The granule cells in turn are the target of a number of different inputs, including both those involved in auditory processing and, at least in lower mammals, somatosensory inputs associated with the head, the ear, and the jaw.

Projections from DCN principal cells form the dorsal acoustic stria, which ultimately terminate in the CIC. This projection overlaps with that of the lateral superior olive (LSO) in a well-defined manner, where they form the primary excitatory input for ICC type O units.

==Physiology==
Principal cells in the DCN have very complex frequency intensity tuning curves. Classified as cochlear nucleus type IV cells, the firing rate may be very rapid in response to a low intensity sound at one frequency and then fall below the spontaneous rate with only a small increment in stimulus frequency or intensity.
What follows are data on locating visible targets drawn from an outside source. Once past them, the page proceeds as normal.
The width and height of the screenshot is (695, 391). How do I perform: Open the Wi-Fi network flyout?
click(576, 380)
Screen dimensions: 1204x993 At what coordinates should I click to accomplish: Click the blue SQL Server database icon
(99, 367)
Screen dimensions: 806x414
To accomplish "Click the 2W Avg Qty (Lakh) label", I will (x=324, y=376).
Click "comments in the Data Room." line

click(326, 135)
The firing rate may then increase with another increment in intensity or frequency. Type IV cells are excited by wide band noise, and particularly excited by a noise-notch stimulus directly below the cell's best frequency (BF).

While the VCN bushy cells aid in the location of a sound stimulus on the horizontal axis via their inputs to the superior olivary complex, type IV cells may participate in localization of the sound stimulus on the vertical axis. The pinna selectively amplifies frequencies, resulting in reduced sound energy at specific frequencies in certain regions of space. The complicated firing patterns of type IV cells makes them especially suited to detecting these notches, and with the combined power of these two localization systems, an ordinary person can locate where a firework explodes without the use of their eyes.

Somatosensory inputs inhibit type IV cell activity, possibly silencing their activity during head and pinna movements. While this has not been studied extensively, it may play an important role in sound source localization in elevation. A similar effect is seen in the visual system in an effect known as change blindness.

Current auditory models of the DCN employ a two-inhibitor model. Type IV cells receive excitation directly from the auditory nerve, and are inhibited by type II (vertical) cells and a wide band inhibitor (onset-c cells).